Leyla Zana est un cas emblématique de cette lutte. Rien ne destinait cette femme, illettrée, mariée à 15 ans, à devenir le symbole de résistance de tout un peuple. Après l'arrestation de son mari, Mehdi Zana, maire de Diyarbakir, et de plus de 500 militants kurdes, suite au coup d'Etat de 1980, elle passe le bac, devient journaliste, puis députée en 1991 (la seule députée kurde !). Le jour de son serment au parlement, elle porte un bandeau aux couleurs du drapeau kurde et prononce une phrase en kurde au nom de la fraternité entre les deux peuples. Très vif émoi dans la classe politique turque. Elle est arrêtée et jugée en 1994, avec trois autres députés. Accusée de relations avec le PKK, elle est condamnée à 15 ans de prison, après un procès jugé inéquitable par tous les observateurs internationaux. Toujours emprisonnée, elle a reçu le prix Sakharov des Droits de l'Homme en novembre 1995.
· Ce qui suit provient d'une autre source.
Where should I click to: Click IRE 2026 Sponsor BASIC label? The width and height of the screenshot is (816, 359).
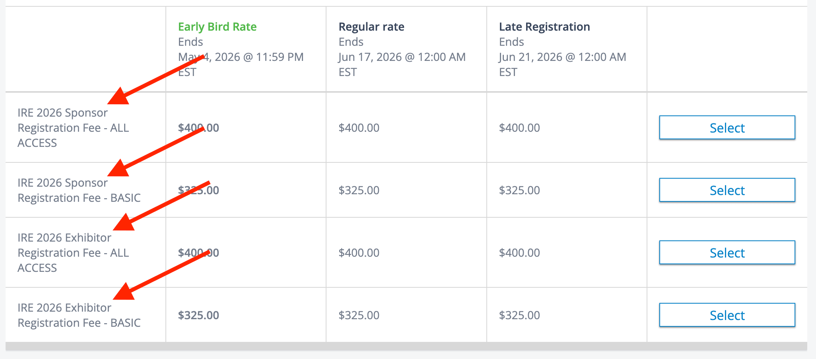(x=79, y=190)
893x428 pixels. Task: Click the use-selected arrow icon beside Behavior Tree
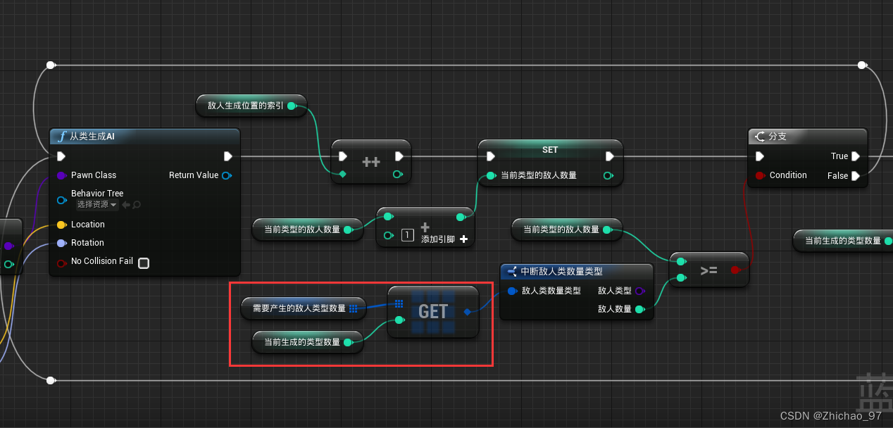125,205
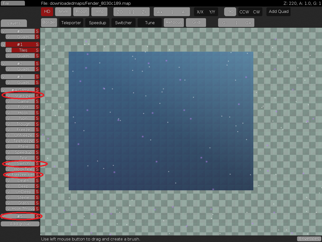The height and width of the screenshot is (242, 322).
Task: Switch to the Envelopes panel
Action: pos(309,238)
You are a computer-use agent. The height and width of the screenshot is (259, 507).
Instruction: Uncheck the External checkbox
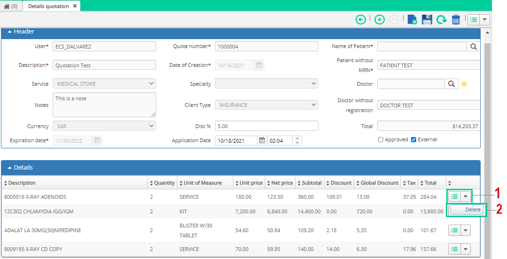click(413, 139)
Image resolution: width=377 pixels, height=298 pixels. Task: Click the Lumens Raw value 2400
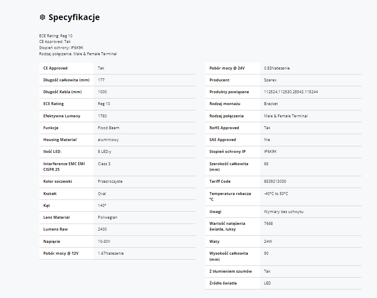102,229
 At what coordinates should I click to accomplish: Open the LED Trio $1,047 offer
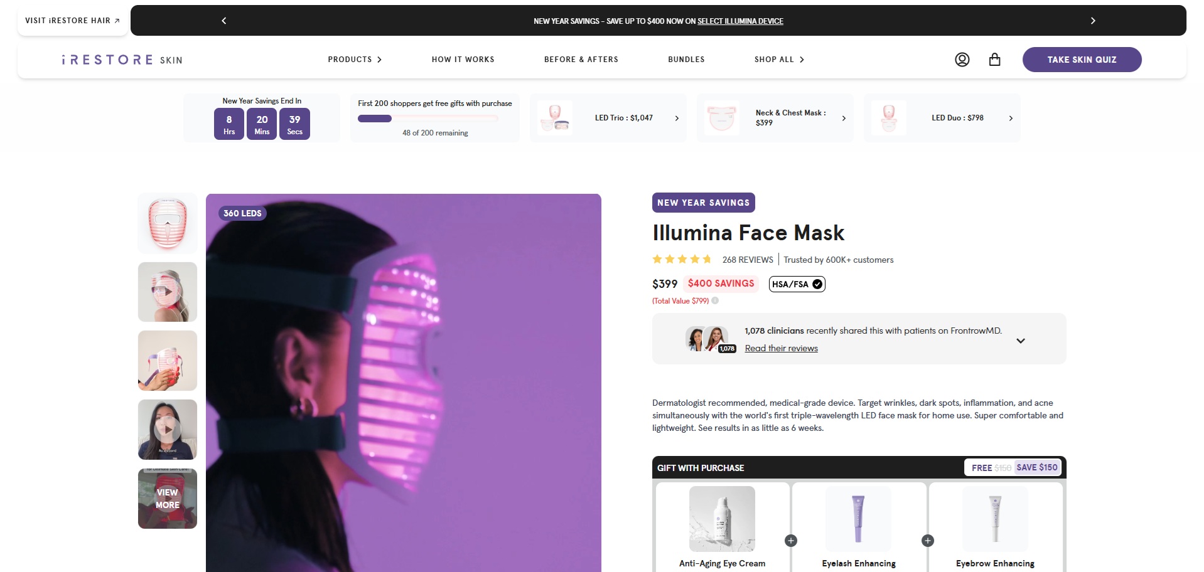click(x=608, y=118)
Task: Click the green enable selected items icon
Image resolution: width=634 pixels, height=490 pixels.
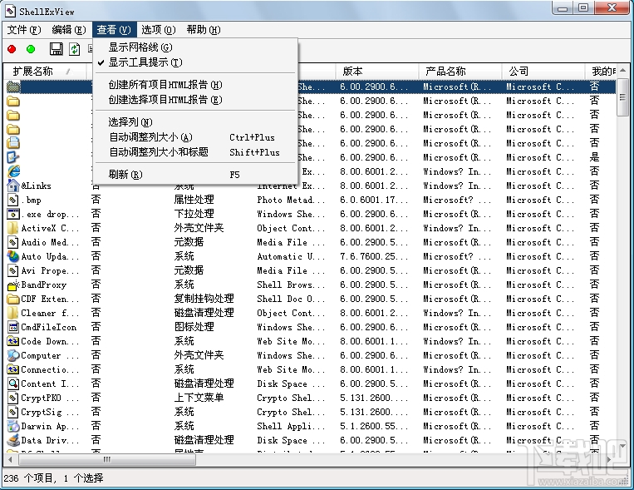Action: pos(31,50)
La principale crainte actuelle des Turcs est de voir se constituer un Etat kurde indépendant reconnu par la communauté internationale. Crainte renforcée par l'engagement des Peshmergas (combattants kurdes: "ceux qui vont au-devant de la mort") de l'UPK et du PDK auprès des Américains au nord de l'Irak. La tentation est donc grande pour l'armée turque d'investir cette région, avec en ligne de mire le contrôle des villes de Kirkouk et de Mossoul. Mais bien que plusieurs dizaines de milliers d'hommes soient amassés à la frontière, et plusieurs milliers d'autres déjà présents dans une zone tampon de 15 km de large (5), les Américains ont très fermement indiqué leur refus de toute avancée au-delà de cette zone. Mais la présence d'observateurs turcs dans les zones autonomes irakiennes a été autorisée depuis le mois d'avril 2003...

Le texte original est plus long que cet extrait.